-- Task goal --
In the data below, locate each line with the word "will" and list it.

-- Provided data --
- Opening Delimiter -

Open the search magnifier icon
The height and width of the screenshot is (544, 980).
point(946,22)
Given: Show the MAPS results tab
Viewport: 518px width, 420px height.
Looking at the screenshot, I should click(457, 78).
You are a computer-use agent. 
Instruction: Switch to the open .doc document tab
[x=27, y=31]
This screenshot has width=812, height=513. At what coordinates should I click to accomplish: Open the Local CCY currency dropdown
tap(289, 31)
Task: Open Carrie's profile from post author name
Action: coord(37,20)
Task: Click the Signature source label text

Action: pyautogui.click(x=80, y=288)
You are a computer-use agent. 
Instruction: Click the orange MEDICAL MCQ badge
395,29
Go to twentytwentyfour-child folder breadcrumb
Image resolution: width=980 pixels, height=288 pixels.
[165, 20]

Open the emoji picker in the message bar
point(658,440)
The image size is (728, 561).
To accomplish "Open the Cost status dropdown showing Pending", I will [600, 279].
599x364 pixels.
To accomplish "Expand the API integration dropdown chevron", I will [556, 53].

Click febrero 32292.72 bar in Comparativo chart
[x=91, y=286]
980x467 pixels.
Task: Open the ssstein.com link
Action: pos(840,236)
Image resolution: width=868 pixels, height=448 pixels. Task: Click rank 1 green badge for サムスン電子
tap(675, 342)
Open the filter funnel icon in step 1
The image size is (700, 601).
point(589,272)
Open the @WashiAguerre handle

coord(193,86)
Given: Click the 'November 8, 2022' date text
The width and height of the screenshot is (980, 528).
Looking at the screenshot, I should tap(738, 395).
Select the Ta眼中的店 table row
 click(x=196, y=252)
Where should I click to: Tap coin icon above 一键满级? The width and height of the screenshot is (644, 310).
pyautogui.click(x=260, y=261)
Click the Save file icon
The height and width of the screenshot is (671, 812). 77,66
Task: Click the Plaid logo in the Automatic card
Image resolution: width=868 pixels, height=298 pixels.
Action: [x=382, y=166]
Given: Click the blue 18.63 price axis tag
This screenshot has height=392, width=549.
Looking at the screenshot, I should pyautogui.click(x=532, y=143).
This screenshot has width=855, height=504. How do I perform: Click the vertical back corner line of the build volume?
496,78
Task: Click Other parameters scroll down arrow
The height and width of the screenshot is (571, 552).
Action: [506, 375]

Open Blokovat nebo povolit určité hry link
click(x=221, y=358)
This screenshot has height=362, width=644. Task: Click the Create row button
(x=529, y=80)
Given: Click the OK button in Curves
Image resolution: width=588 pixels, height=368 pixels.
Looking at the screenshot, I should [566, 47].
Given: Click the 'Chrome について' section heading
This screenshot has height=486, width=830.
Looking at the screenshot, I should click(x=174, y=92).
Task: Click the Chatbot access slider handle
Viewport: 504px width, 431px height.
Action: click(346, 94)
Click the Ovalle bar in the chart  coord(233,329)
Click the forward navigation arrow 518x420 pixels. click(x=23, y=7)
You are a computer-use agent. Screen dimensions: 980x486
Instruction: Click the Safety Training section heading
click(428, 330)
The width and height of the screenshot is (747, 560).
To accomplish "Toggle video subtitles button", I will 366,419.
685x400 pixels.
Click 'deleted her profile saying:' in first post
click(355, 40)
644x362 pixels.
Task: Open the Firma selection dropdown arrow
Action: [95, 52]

- Closing Delimiter -

-- Response box --
To accomplish "Open the Cost status dropdown showing Pending", I will [600, 279].
To accomplish "Expand the API integration dropdown chevron", I will [556, 53].
To accomplish "Toggle video subtitles button", I will 366,419.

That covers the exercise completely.